“Antes, en todas estas cosas somos
más que vencedores por medio de aquel que nos amó”. (Romanos 8:37)
¡Qué privilegio tan especial tienen
los hombres que depositan su vida en las manos de Dios y se aseguran de ser
guiados por Él. Cuando viene la adversidad, llega la prueba, y las
circunstancias se tornan difíciles, entonces tienen la libertad para gritar
victoriosos: «en todas estas cosas, somos más que vencedores».
Es la herencia, el legado de aquél
que ha aceptado a Jesucristo como su Señor y Salvador personal.
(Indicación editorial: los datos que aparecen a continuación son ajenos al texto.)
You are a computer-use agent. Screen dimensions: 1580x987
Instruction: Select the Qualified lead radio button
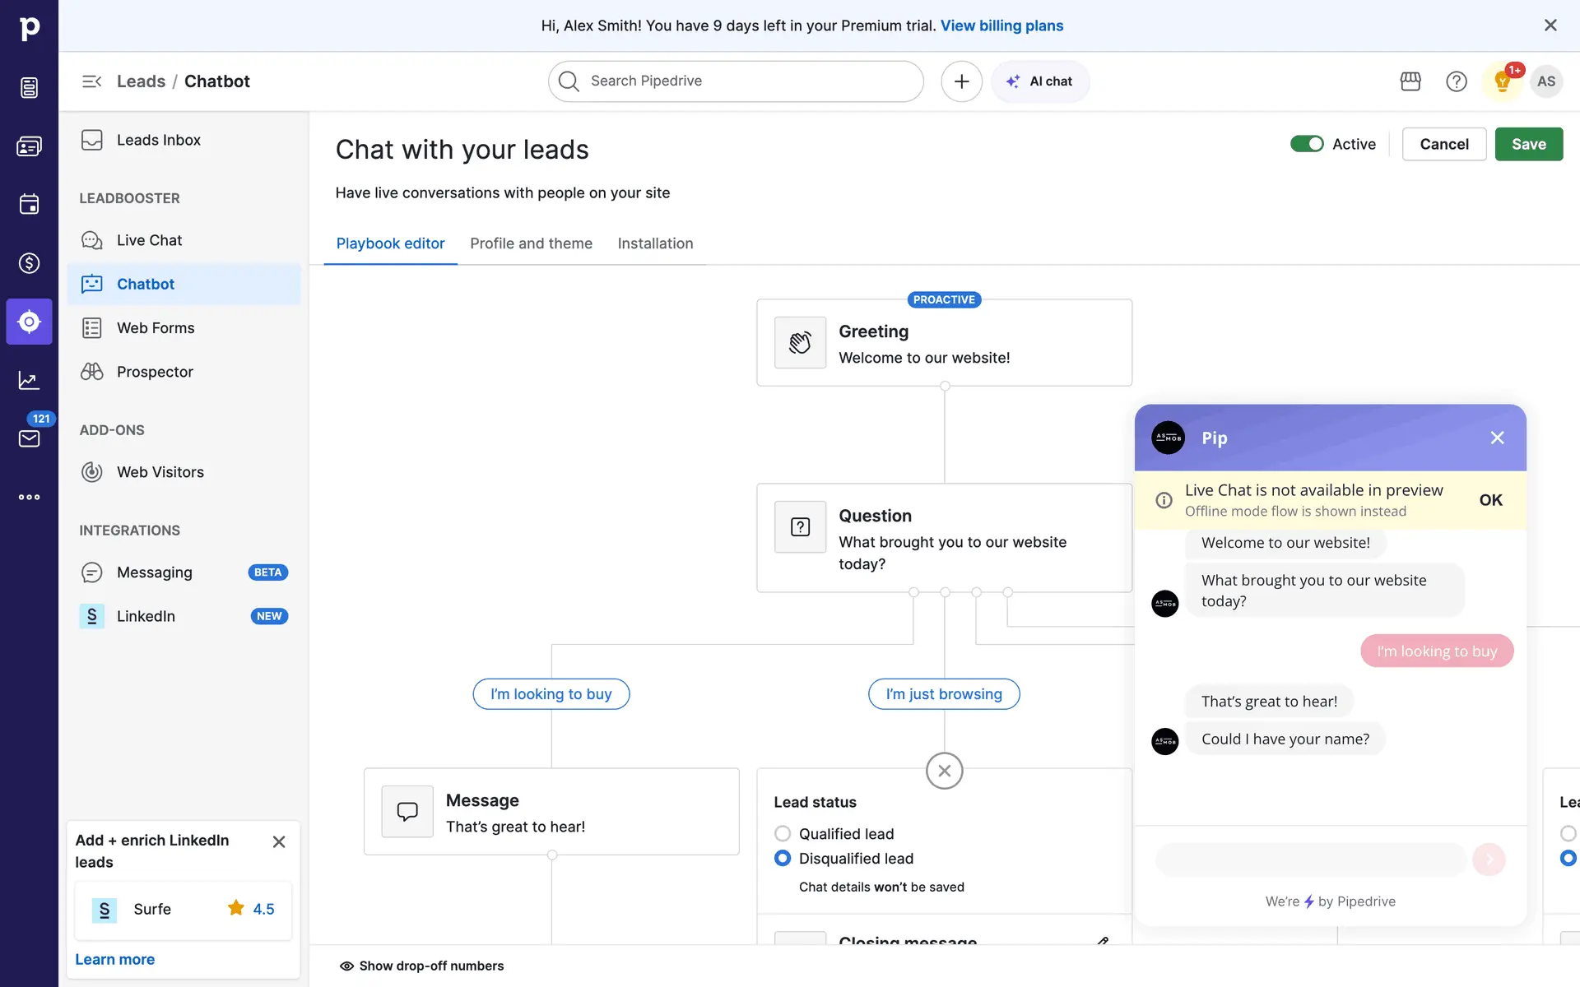click(783, 834)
Comienza a
pertenecer a partir de ese momento a la familia real, se convierte en hijo de
Dios, y por lo tanto, en «la niña de sus ojos». Ser hijo de Dios es ser
heredero de toda bendición espiritual en los lugares celestiales; objeto del
entrañable amor y tierno cuidado de Papá Dios.
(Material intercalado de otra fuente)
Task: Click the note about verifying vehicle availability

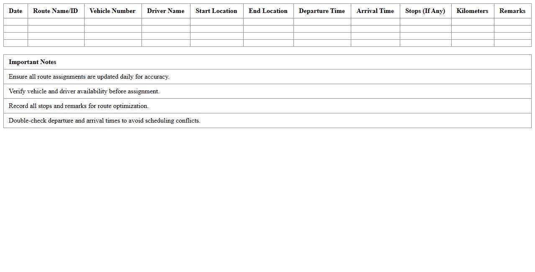Action: click(x=84, y=91)
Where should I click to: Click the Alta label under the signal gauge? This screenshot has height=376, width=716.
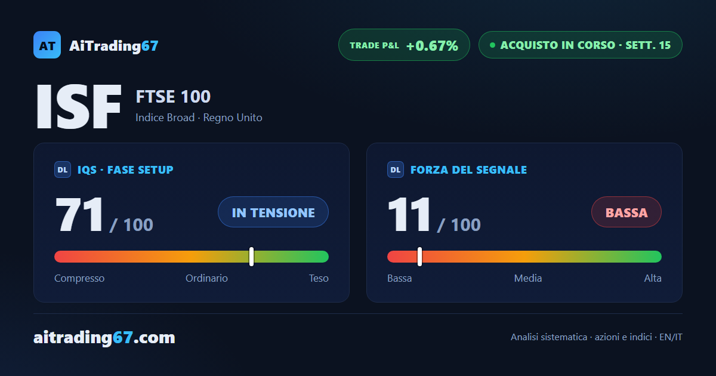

Para nosotros, sus hijos, la adversidad
se convierte entonces en la más grande oportunidad para ver su gloria, y su
poder manifestándose a nuestro favor, su fortaleza supliendo nuestra necesidad,
y habilitándonos para que lo imposible se vuelva realidad.
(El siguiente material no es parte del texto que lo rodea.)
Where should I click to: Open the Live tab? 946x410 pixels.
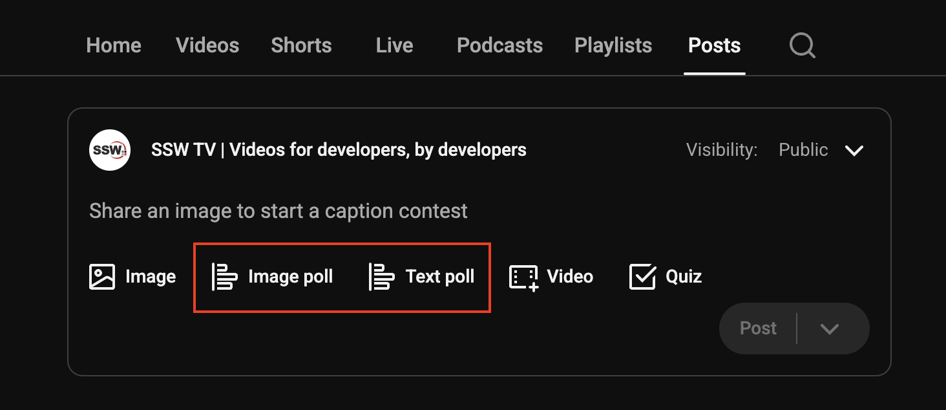(x=394, y=45)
Uno de los aspectos más conmovedores
de nuestro amado Dios, es el cariño especial que tiene por el débil, el
necesitado, el que está solo, y el que se encuentra en alguna desventaja; su
cuidado se manifiesta, supliendo cualquier necesidad, y convirtiéndola en
fortaleza y bendición.
Todo esto es posible para Aquél que
nos amó hasta la muerte, tanto como para llevar en su propio cuerpo nuestro
dolor, nuestra enfermedad, para que, de tal manera disfrutemos de toda
libertad, salud total y victoria frente a las adversidades.